There were two fatalities, including one death from respiratory complications 60 months following treatment. Another patient died postoperatively from aspiration, cardiac arrest, and multiorgan failure after spine surgery eight months after dose administration.
In total, 48 serious adverse events were reported, including scoliosis, urinary tract infection, and upper respiratory tract infection. Three patients required hospitalization for side effects associated with steroids, including pneumonia, skin infection, and bone infection. Of the 682 adverse events, 129 were deemed to be at least possibly related to scAAV9/JeT-GAN vector. Adverse events included cerebrospinal fluid (CSF) pleocytosis, elevated CSF immunoglobulin G index, leukocytosis, thrombocytosis, and mild transaminitis.

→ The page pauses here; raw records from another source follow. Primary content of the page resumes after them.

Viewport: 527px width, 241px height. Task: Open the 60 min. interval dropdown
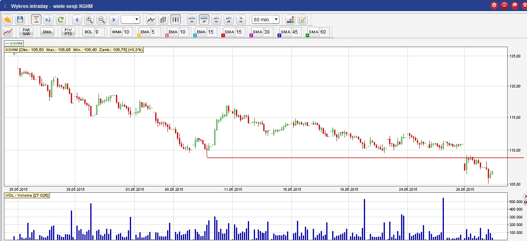266,19
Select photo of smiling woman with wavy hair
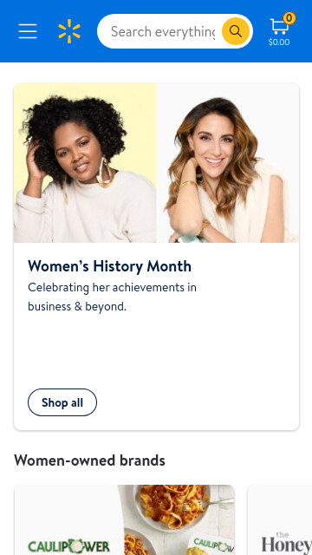The width and height of the screenshot is (312, 555). tap(228, 163)
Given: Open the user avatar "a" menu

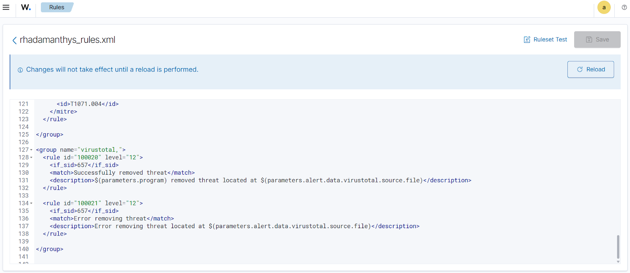Looking at the screenshot, I should tap(604, 7).
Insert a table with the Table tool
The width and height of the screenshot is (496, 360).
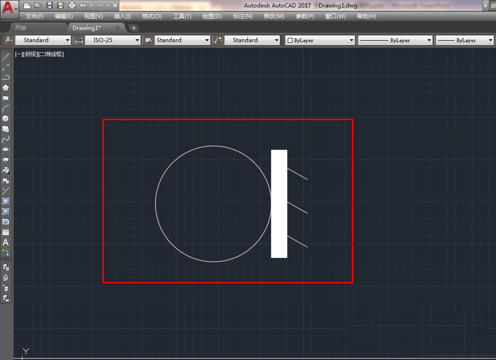coord(6,232)

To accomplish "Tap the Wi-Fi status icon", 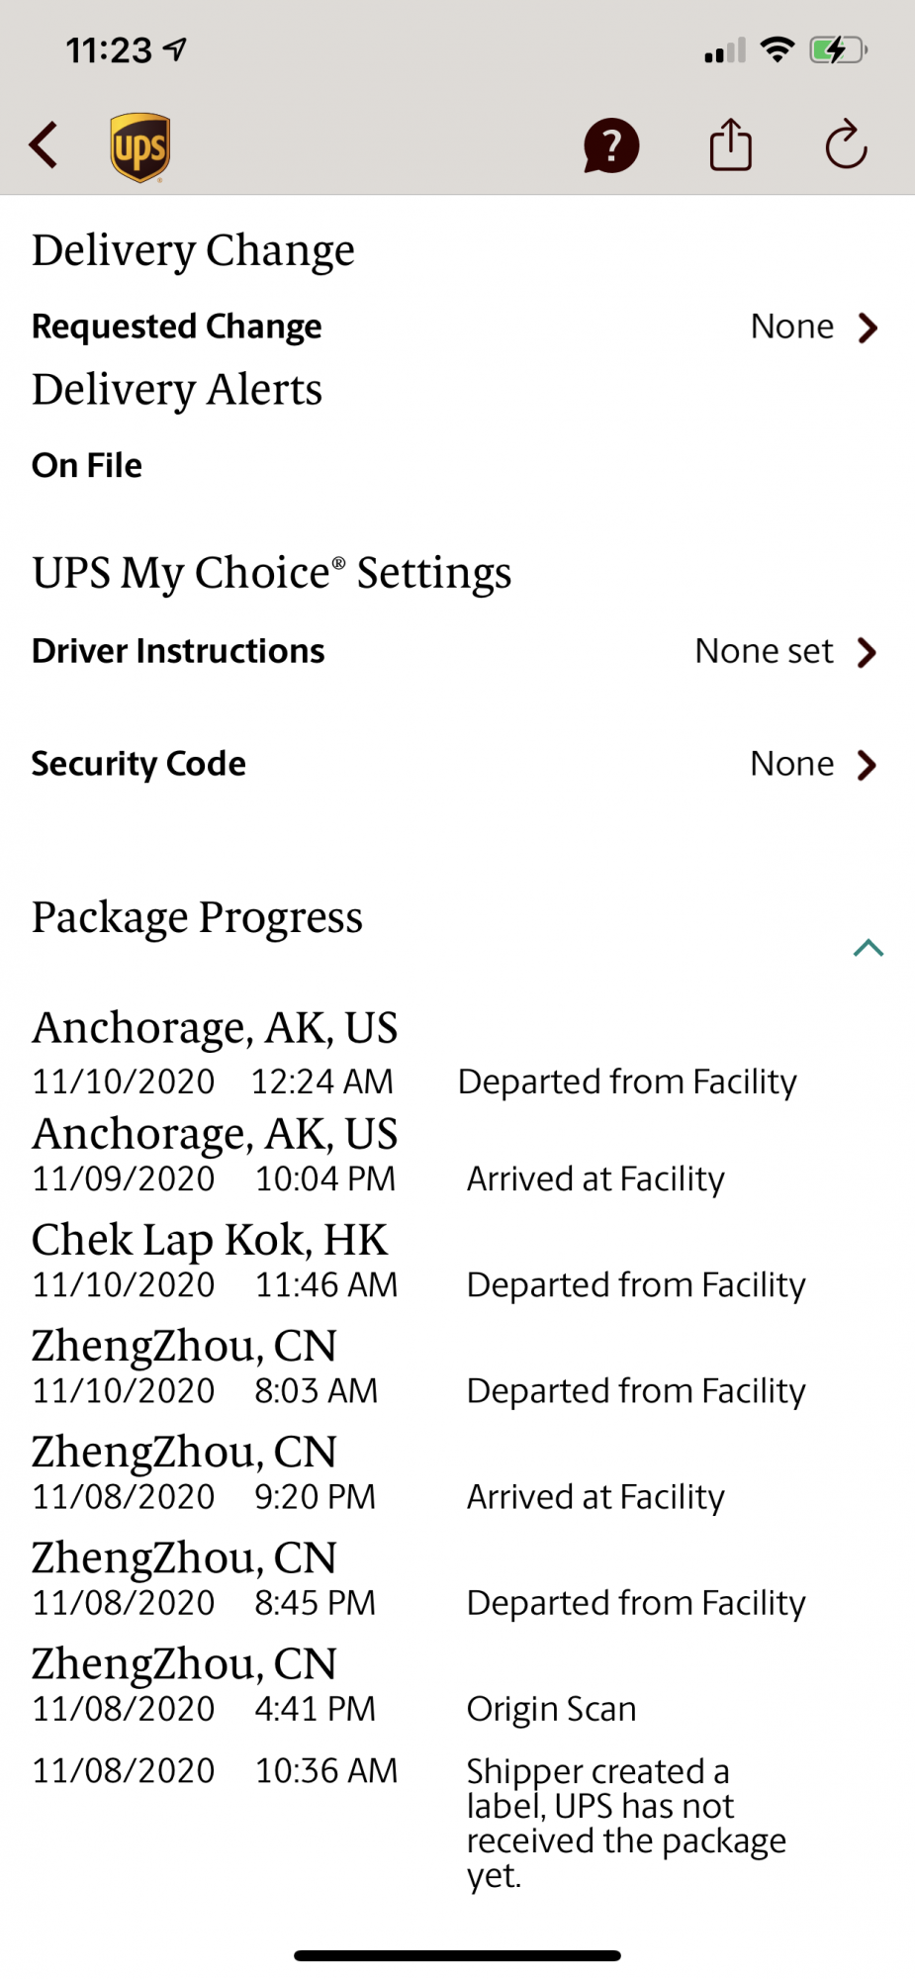I will [778, 49].
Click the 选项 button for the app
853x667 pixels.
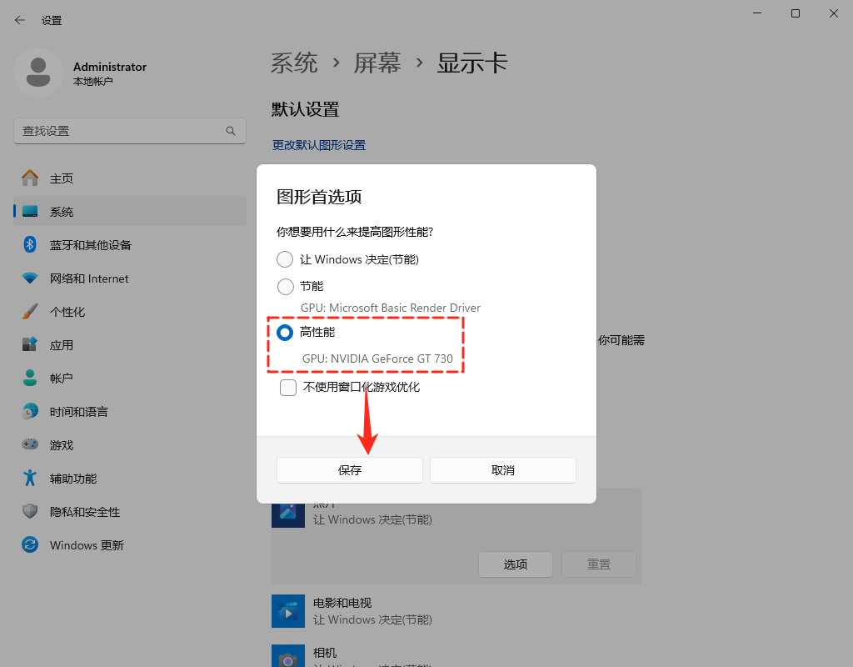pyautogui.click(x=515, y=564)
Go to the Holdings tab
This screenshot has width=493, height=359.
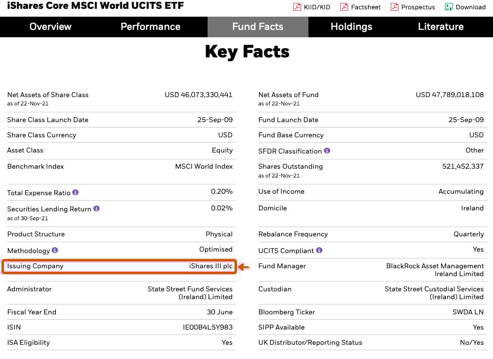(x=351, y=27)
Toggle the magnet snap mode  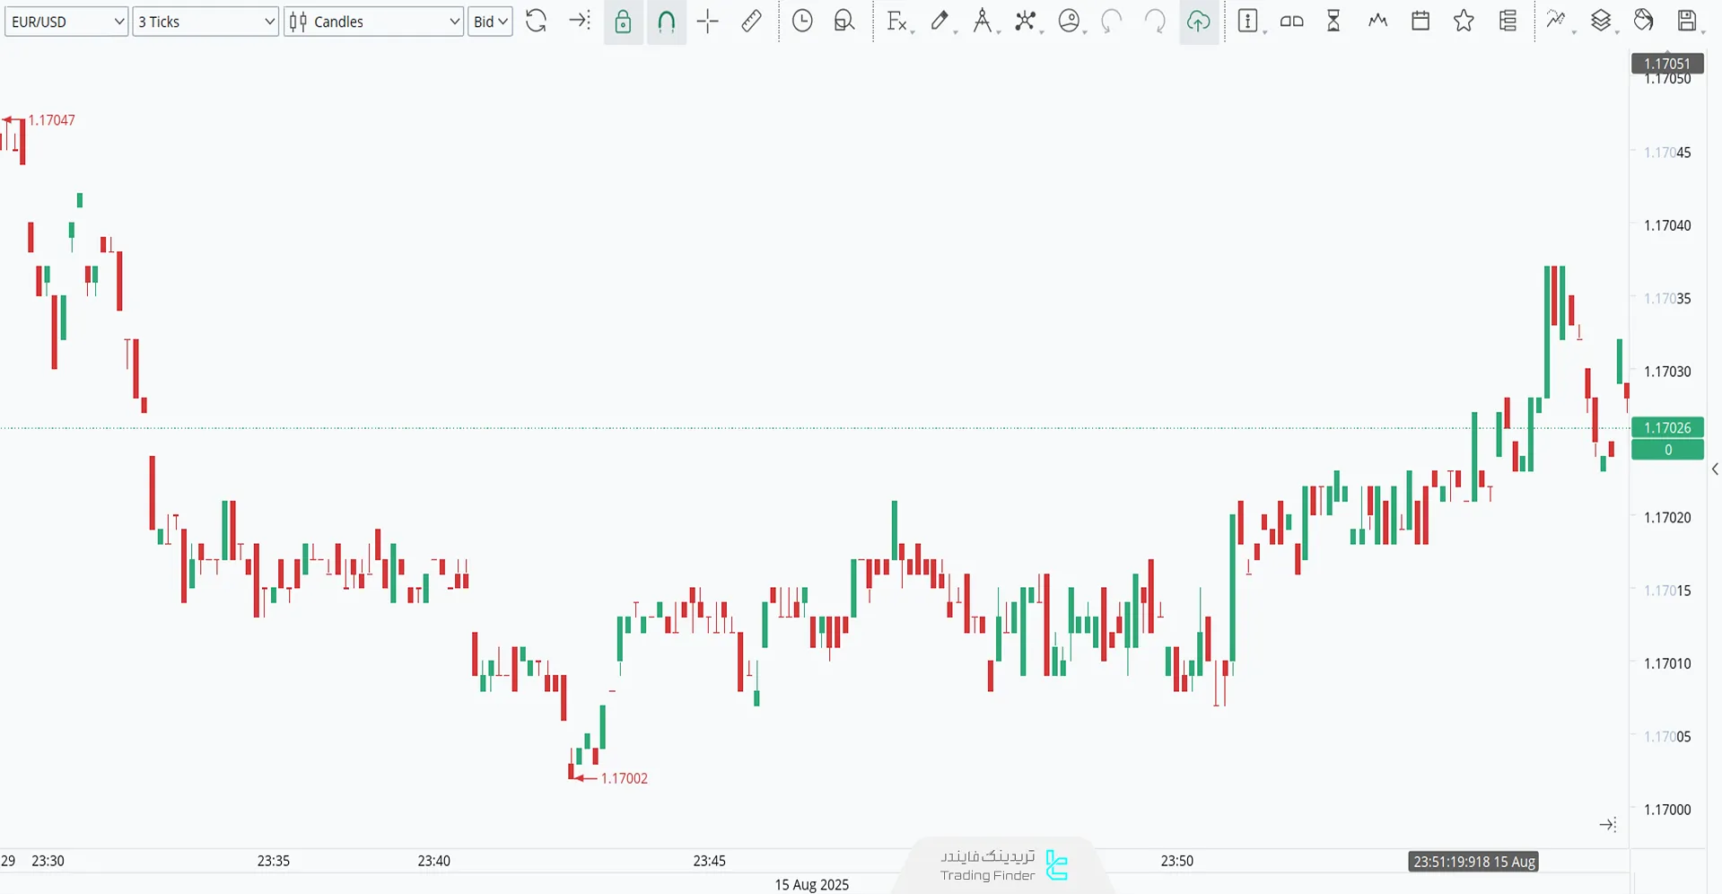click(666, 22)
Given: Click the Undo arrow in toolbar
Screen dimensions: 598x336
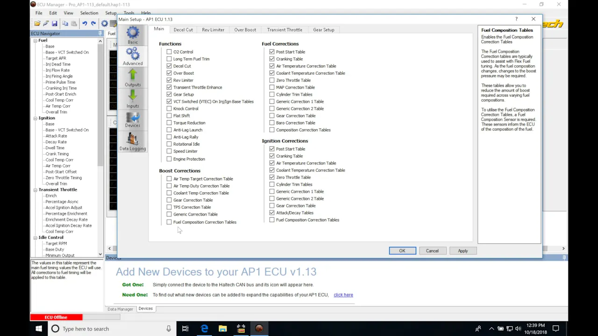Looking at the screenshot, I should (85, 24).
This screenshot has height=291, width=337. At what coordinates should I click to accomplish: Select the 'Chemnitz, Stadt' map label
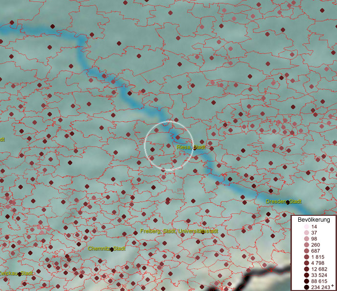(x=107, y=248)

Except for the group receiving the lowest vector dose, motor scores in the remaining participants reflected slowing disease progression at one year after gene transfer. Additionally, five subjects had newly detectable median sensory nerve responses on nerve conduction studies and eight subjects had histological evidence of superficial radial sensory nerve regeneration one year after treatment.
COMMENTARY
This trial represents the first gene therapy trial for a peripheral neuropathy. Although rare, this trial establishes a new benchmark for a treatment approach of GAN. The study highlights the advantages of intrathecal AAV gene therapy in eluding circulating neutralizing antibodies and mitigating adverse effects associated with intravenous AAV therapy. The high morbidity and mortality of GAN underscores the urgency for disease-modifying therapy.
Safety findings were favorable overall. The vast majority of the 682 adverse events were mild, and 129 were at least possibly tied to the vector. The three cases of transaminitis were mild relative to those typically associated with intravenous AAV therapy. Further, electrodiagnostic and histological findings supporting peripheral nerve recovery suggest that gene therapy may meaningfully stabilize this progressive neurodegenerative condition.
The lack of differences in safety endpoints between AAV seropositive and seronegative groups is very informative and may allow seropositive patients to access gene therapy in the future. Although more research is needed, preliminary experience with scAAV9/JeT-GAN therapy is relatively well tolerated and offers some hope for this fatal neurodegenerative disorder.
REFERENCES
- Echaniz-Laguna A, Cuisset JM, Guyant-Marechal L, et al. Giant axonal neuropathy: A multicenter retrospective study with genotypic spectrum expansion. Neurogenetics 2020;21:29-37.
- Flotte TR. Intrathecal gene therapy for neurologic disease in humans. Mol Ther 2024;32:1185-1186.
- Shirakaki S, Roshmi RR, Yokota T. Genetic approaches for the treatment of giant axonal neuropathy. J Pers Med 2022;13:91.
- Benatti HR, Gray-Edwards HL. Adeno-associated virus delivery limitations for neurological indications. Hum Gene Ther 2022;33:1-7.
- Mussche S, Devreese B, Nagabhushan Kalburgi S, et al. Restoration of cytoskeleton homeostasis after gigaxonin gene transfer for giant axonal neuropathy. Hum Gene Ther 2013;24:209-219.